Four, southern Maine deer could become goodwill ambassadors, bridging the divide separating the two ballyhooed Maines. My tongue-in-cheek plan is absurd, but no more so than the governor’s.
Killing coyotes may temporarily "save" a few deer for hunters to kill. But the Legislature — not coyotes — is largely to blame for northern Maine's low deer population.
In the late 1990s, under pressure from major timberland owners, state government abandoned regulations that capped the amount of harvested wood in deer wintering areas. Without adequate mature coniferous tree cover, deer have little chance of surviving winters with deep snow. Deer populations would rebound by reinstating deer wintering area timber harvest regulations.
But that won't happen in the LePage anti-environmental regulation administration.
Instead of addressing the shortage of deer wintering habitat — the real reason deer populations are depressed — the governor is appeasing the deer hunting community by paying bounty hunters to kill coyotes with traps, rifles and hounds. (This implies that all deer hunters want this or believe in this “science,” but that is not the case.)
Politicians have made the coyote the scapegoat to deflect attention from their poor record of regulating and protecting deer wintering areas. Commissioner Woodcock and LePage laud the virtues of voluntary cooperative landowner agreements in lieu of regulating timber harvests in deer wintering areas.

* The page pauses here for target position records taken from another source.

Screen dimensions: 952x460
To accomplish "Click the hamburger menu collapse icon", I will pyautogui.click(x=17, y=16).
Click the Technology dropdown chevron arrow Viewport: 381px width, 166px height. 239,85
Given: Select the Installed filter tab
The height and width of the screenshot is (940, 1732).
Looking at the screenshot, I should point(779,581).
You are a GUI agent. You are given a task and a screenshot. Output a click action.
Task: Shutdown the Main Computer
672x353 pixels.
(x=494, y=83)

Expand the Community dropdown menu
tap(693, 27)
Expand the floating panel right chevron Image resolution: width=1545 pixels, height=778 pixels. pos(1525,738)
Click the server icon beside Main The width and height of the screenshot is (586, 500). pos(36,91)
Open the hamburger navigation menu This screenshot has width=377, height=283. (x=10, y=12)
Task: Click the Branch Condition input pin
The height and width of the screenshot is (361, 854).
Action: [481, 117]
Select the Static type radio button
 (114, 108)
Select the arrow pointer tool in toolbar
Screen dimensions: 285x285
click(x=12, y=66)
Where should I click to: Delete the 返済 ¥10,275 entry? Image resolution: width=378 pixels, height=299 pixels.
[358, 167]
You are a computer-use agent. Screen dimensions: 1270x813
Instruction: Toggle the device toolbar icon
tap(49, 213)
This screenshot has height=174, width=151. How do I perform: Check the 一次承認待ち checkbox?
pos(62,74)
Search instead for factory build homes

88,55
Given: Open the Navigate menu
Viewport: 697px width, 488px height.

Cooperative agreements may sound great, but they are legally unenforceable and, therefore, ineffective.
If you remain unconvinced that lack of winter shelter is the primary reason northern Maine supports few deer, please consider this: Minnesota and Michigan deer herds are much healthier than Maine’s. Minnesota and Michigan winters are as difficult as Maine’s. Deer in both of those states must also avoid being eaten by coyotes and wolves.
So the logical question LePage, Woodcock, Martin and deer hunters should ask is this: What are Minnesota and Michigan doing differently to maintain healthy deer populations? The answer: Both states prioritize protecting deer wintering areas through land purchases, conservation easements and regulating excessive timber harvests.
Maine’s bounty system is a charade and an insult to all of us who hunt deer and whose livelihoods (sporting lodges and guides) depend on healthy deer herds.
Coyote populations will remain unchanged after the governor and Legislature squander $100,000 on coyote bounties in 2013. Those funds would be better spent duplicating the habitat protection success stories in Minnesota and Michigan.
Ron Joseph of Camden is a retired Maine wildlife biologist.